• **REQUEST**: Reproduce the excerpt about the Trackoscope microscope word for word, starting at "At a cost of" and ending after "resource-constrained research environments.".

[START OF EXCERPT TO READ]

But researchers at the Georgia Institute of Technology have overcome these limitations through the development of an inexpensive, easy-to-assemble, modular, autonomous tracking microscope.

At a cost of $400 in parts with DIY assembly instructions available, Trackoscope is a frugal-science innovation accessible to a wide range of users, from high school laboratories to resource-constrained research environments.

Developed in the laboratory of Saad Bhamla, associate professor in Georgia Tech's School of Chemical and Biomolecular Engineering (ChBE), the Trackoscope is described in a new paper published in the journal PLOS ONE

The lead author of the paper is mechanical engineering major Priya Soneji, an undergraduate researcher working in the Bhamla Lab. Now a Georgia Tech senior, she first had the idea for the Trackoscope in 2019 while still a student at Milton High School near Atlanta.

"I was frustrated that I had to keep moving around the slide to see organisms under the microscope, and I figured there could be a way to automate that since I'd been working with robotics since third grade," Soneji said.

[END OF EXCERPT TO READ]
[START OF COLLECTED DATA]

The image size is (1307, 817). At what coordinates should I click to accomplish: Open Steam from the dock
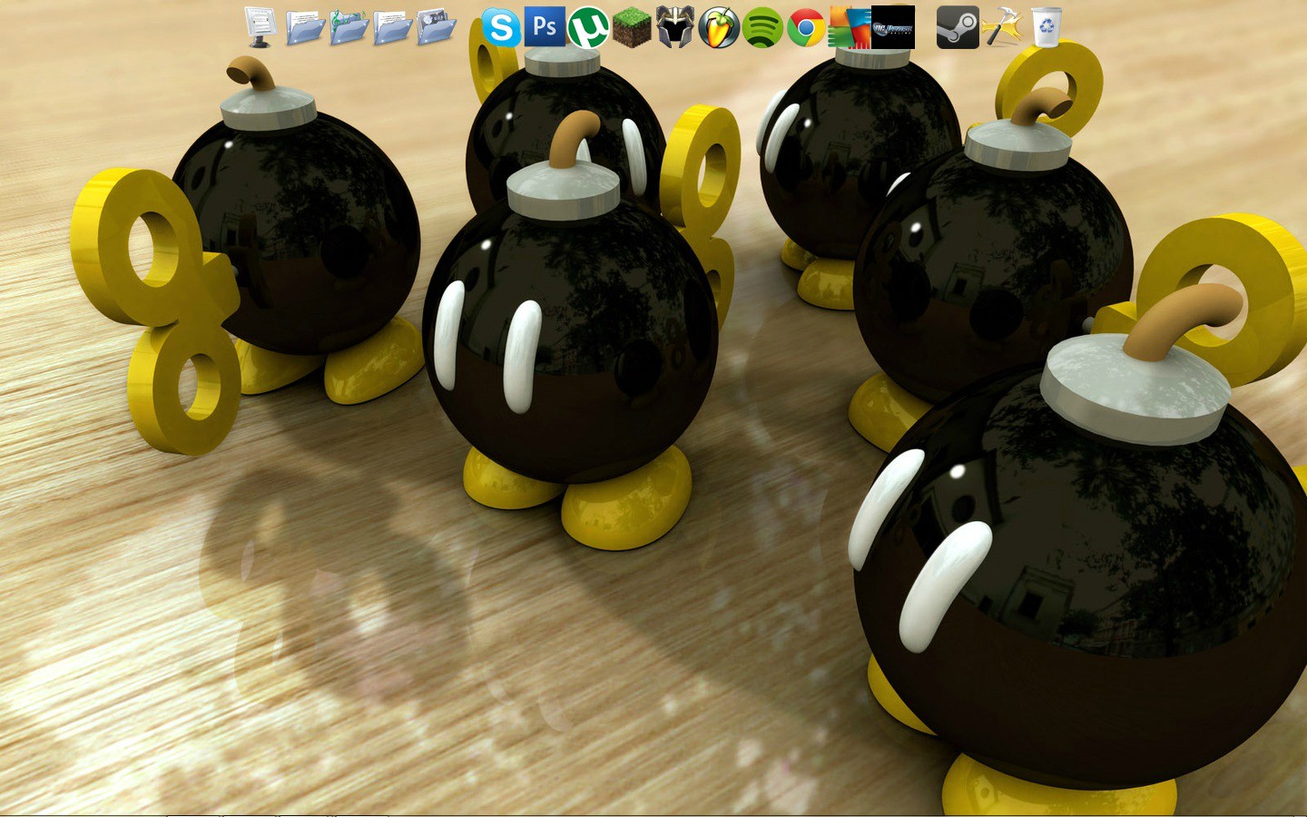click(958, 27)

[END OF COLLECTED DATA]

• **RESPONSE BELOW**:
At a cost of $400 in parts with DIY assembly instructions available, Trackoscope is a frugal-science innovation accessible to a wide range of users, from high school laboratories to resource-constrained research environments.